Désolé pour ceux qui vont à la messe moderne, ou la célèbrent, mais dans l'esprit du grand public, ce qui rejoint l'analyse de Signo (comme toujours si pertinent), le fidèle catholique est quelqu'un de gentillet, efféminé, qui se complait dans des liturgies où la gent féminine règne, sauf pour ce qui est de consacrer (pour ce, on soulève un pauvre vieux assis dans un coin le reste du temps), à écouter des cantiques niaiseux sur des hauts hyper hauts et sirupeux (cf. ce qui se passe du côté de l'Emmanuel, ou autres communautés charismatiques...).

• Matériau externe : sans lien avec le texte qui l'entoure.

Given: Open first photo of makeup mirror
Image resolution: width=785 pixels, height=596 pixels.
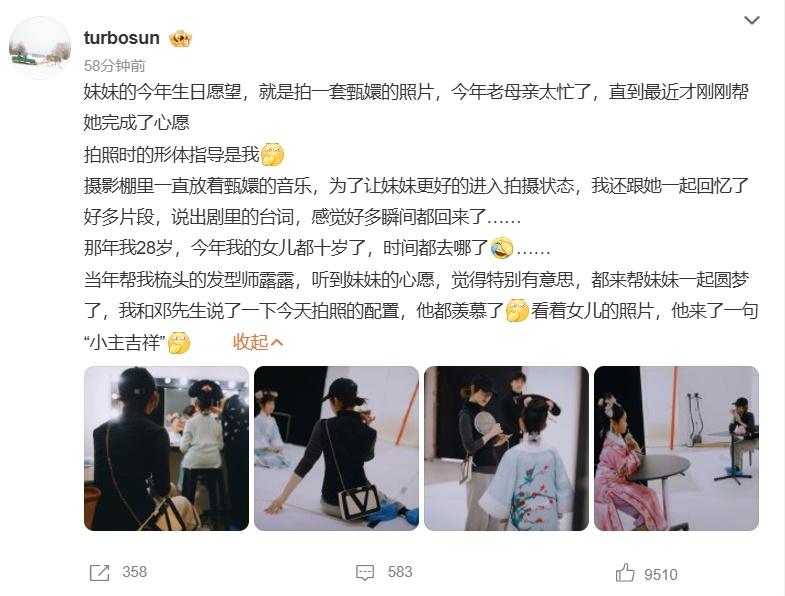Looking at the screenshot, I should (x=166, y=448).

Quel contraste avec l'orthodoxie, où les chants, polyphoniques, mettent à l'honneur les voix graves, et où le sérieux de la liturgie fait qu'on se sent dans un environnement bien masculin, quand bien même l'assemblée peut être très féminine, en nombre comme dans le sens d'élégante.
Et effectivement, l'imagerie fiévreuse du Christ ne donne pas envie, alors que le Pantocrator en impose, ou le charpentier costaud qu'on voit sur le Linceul de Turin.
Vivement donc le retour de l'idéal du chevalier, au service de la Femme, c'est-à-dire de la brute civilisée, que cesse celui de la lopette, émasculée et castrée par ces dames, rêve de madame Schiappa, incapable de trancher et de punir quand il le faut, au nom d'une pseudo miséricorde, perversion de l'évangélique.